------ PROVIDED INFORMATION ------

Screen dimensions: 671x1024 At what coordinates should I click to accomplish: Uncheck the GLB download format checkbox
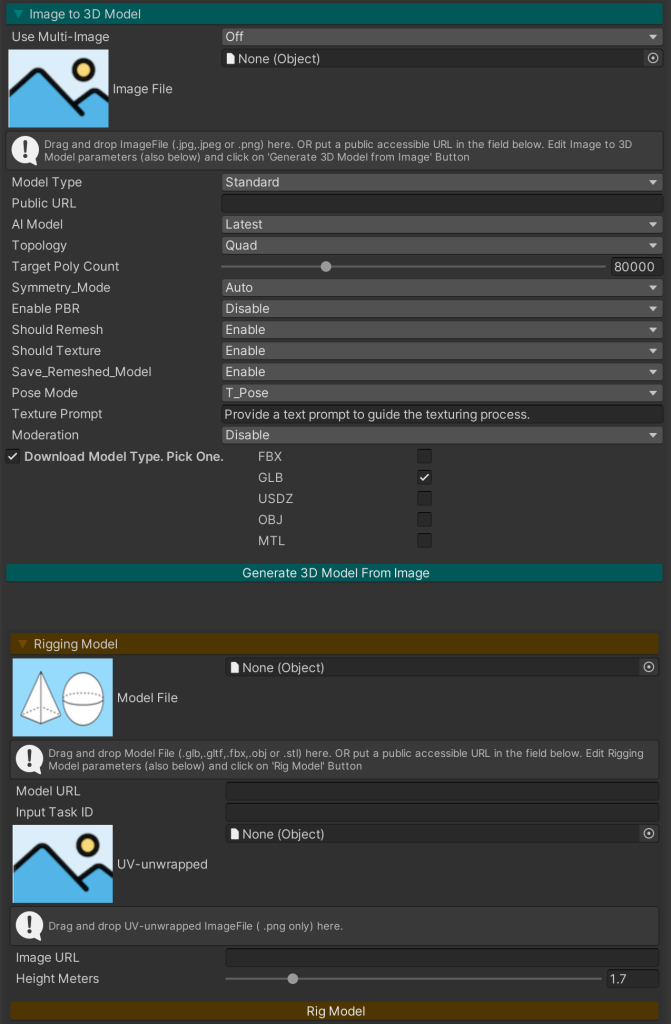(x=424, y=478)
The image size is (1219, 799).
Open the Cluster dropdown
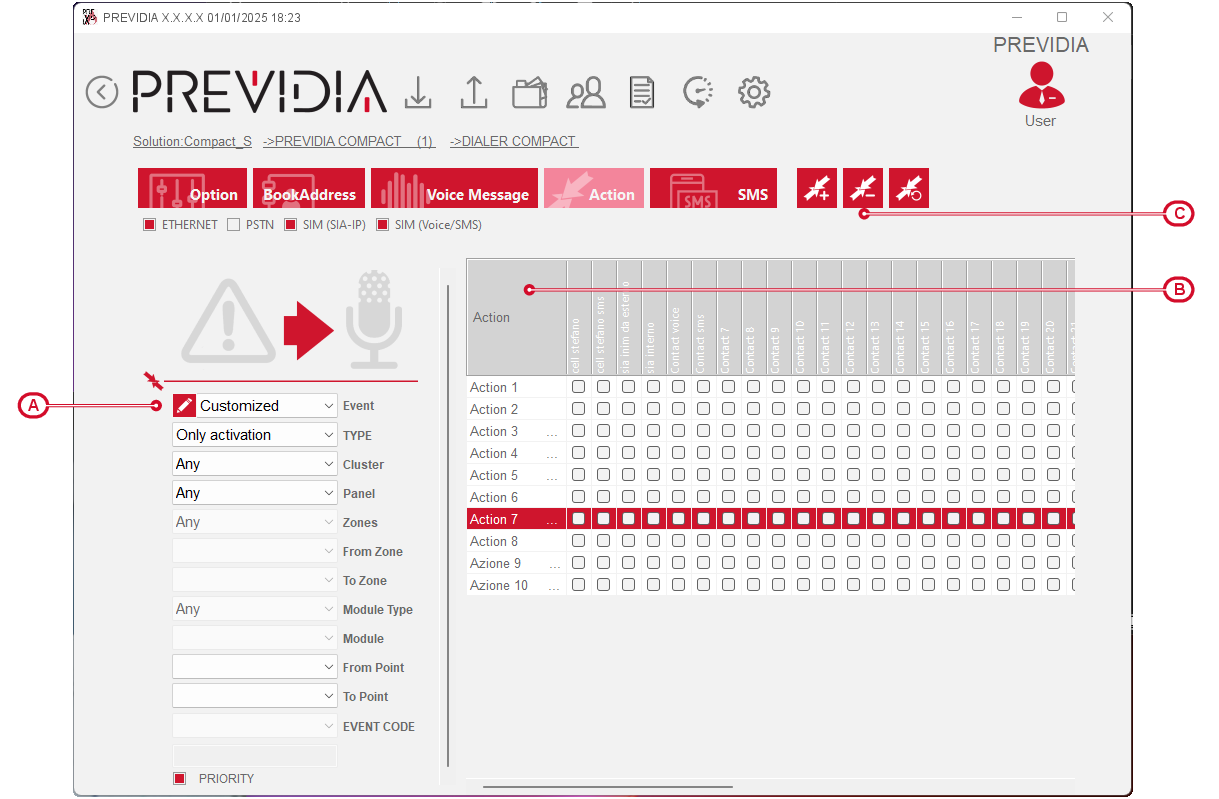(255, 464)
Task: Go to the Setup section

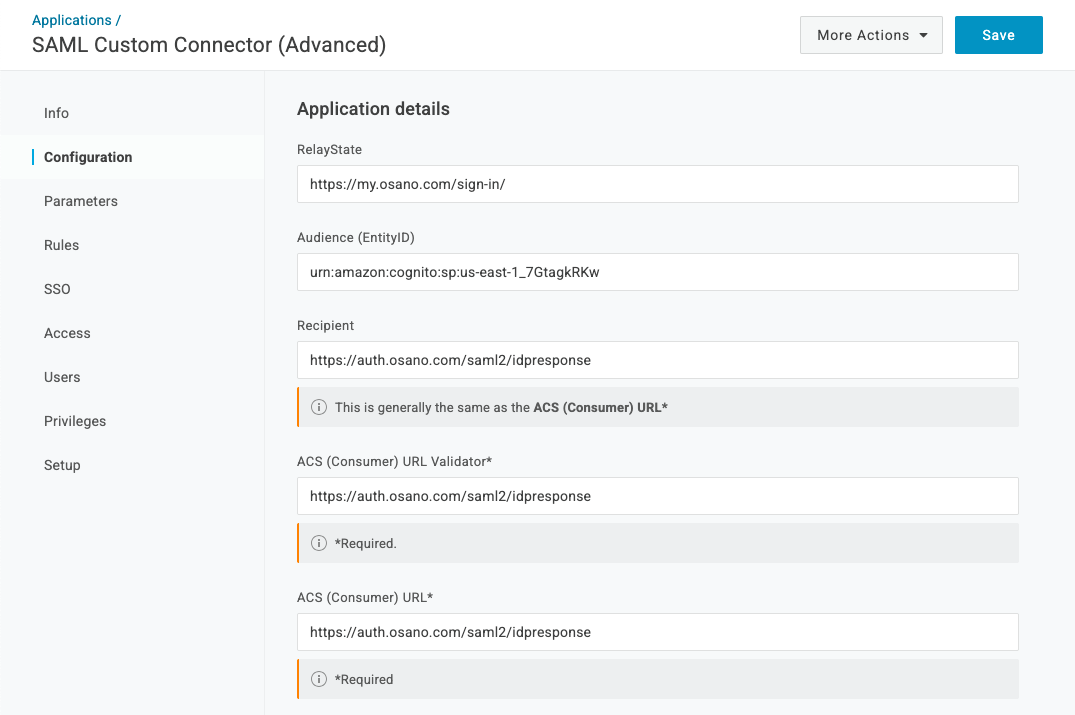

------

## EXERCISE
What is needed is an exact transcription of the lines from the one holding "The image size is (1219, 799)." to the end of the data, with every picture left out.

## YOUR SOLUTION
The image size is (1219, 799).
Open the Cluster dropdown
(255, 464)
Task: Go to the Setup section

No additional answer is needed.